### Task requirements
Which lines in the data below contain the string "click"? Show each one.

### Listed records
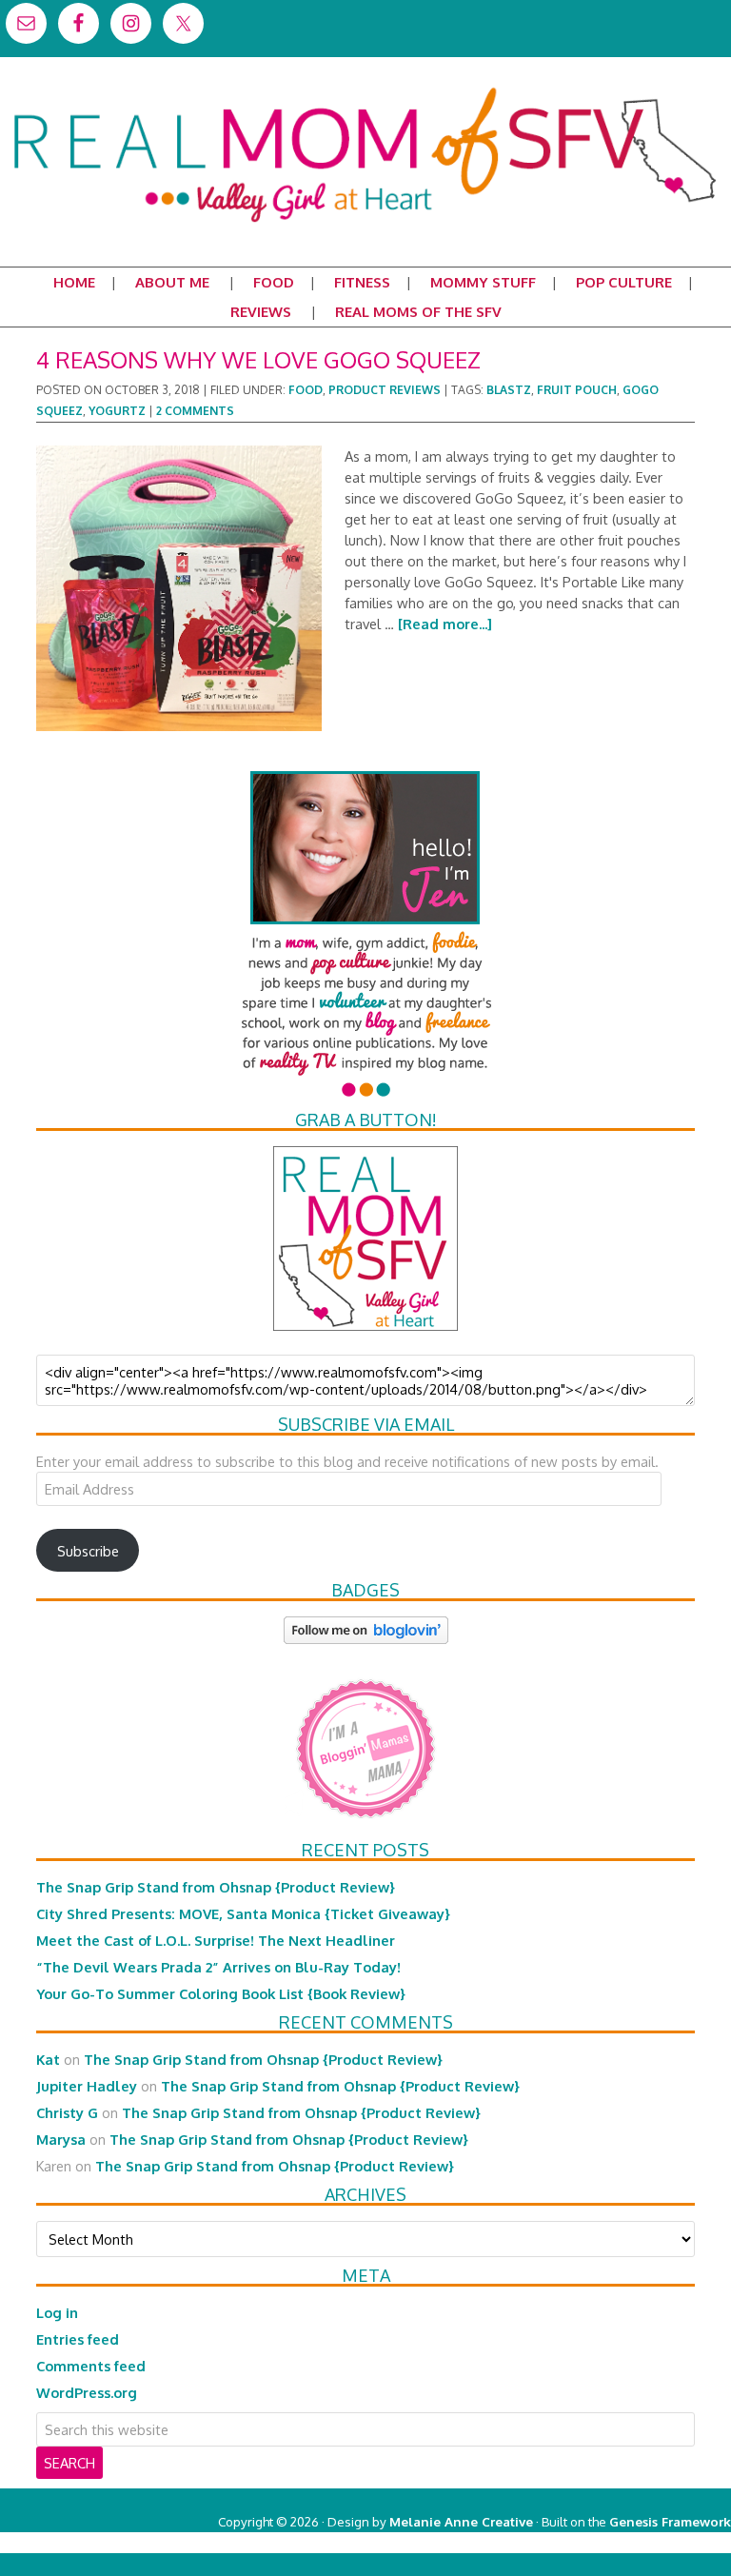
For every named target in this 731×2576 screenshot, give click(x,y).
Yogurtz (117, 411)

...

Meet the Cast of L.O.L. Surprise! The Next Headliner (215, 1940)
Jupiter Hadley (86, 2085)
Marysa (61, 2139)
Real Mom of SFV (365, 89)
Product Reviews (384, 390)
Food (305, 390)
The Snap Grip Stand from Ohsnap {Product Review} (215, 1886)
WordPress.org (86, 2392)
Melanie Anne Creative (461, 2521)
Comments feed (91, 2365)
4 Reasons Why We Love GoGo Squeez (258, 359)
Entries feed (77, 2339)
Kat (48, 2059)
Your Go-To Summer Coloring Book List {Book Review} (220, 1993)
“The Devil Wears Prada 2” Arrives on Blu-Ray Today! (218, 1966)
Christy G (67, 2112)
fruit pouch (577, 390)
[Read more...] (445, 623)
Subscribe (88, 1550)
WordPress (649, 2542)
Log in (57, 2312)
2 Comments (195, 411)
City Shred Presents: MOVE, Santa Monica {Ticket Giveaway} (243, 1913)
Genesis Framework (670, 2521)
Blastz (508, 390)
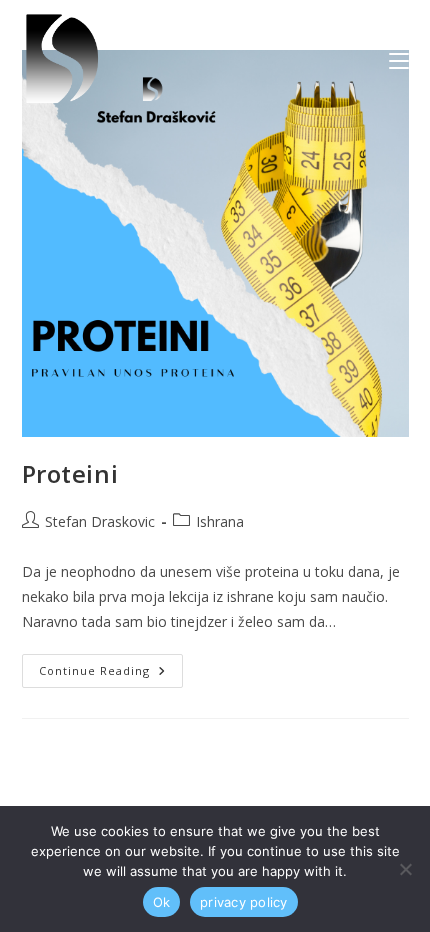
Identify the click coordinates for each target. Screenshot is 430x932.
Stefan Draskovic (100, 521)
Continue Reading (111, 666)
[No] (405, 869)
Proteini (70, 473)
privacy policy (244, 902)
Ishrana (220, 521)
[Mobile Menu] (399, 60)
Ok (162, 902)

...

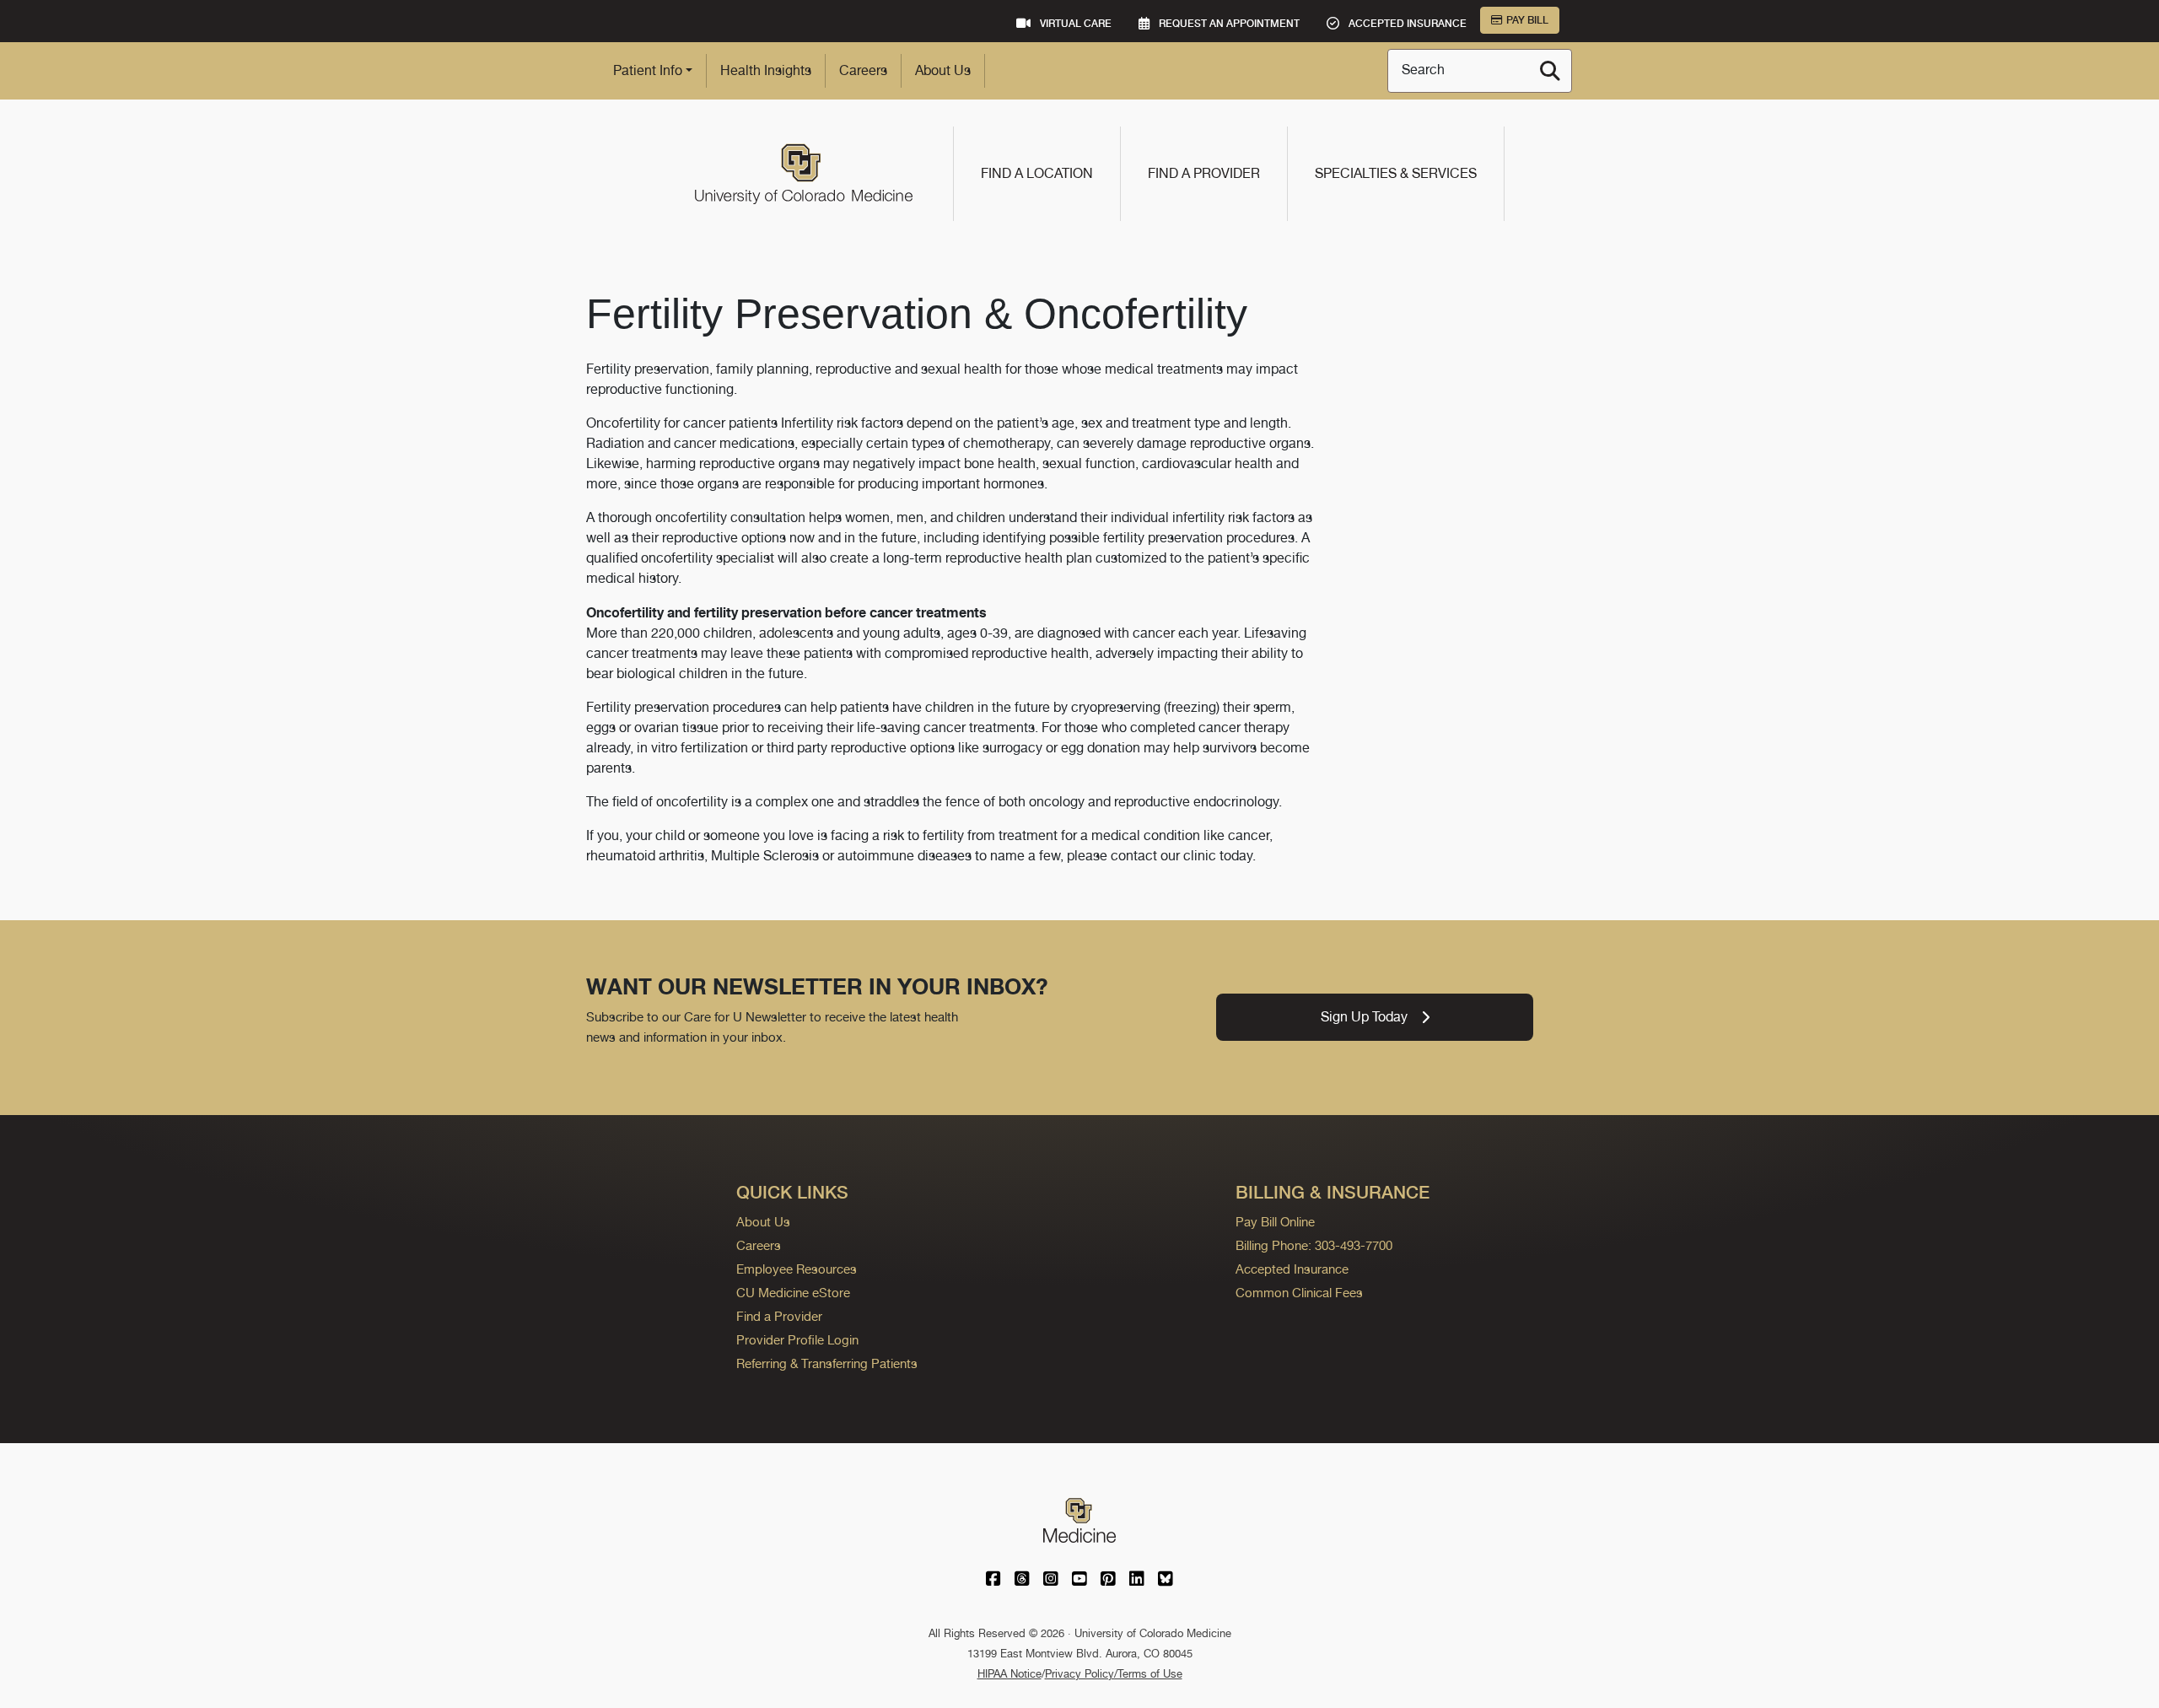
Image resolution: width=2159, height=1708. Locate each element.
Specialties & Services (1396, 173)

### Task solution
For every named target in this 731×2576 screenshot, give click(x,y).
Identify the click coordinates for each target. Screenshot is 430x932.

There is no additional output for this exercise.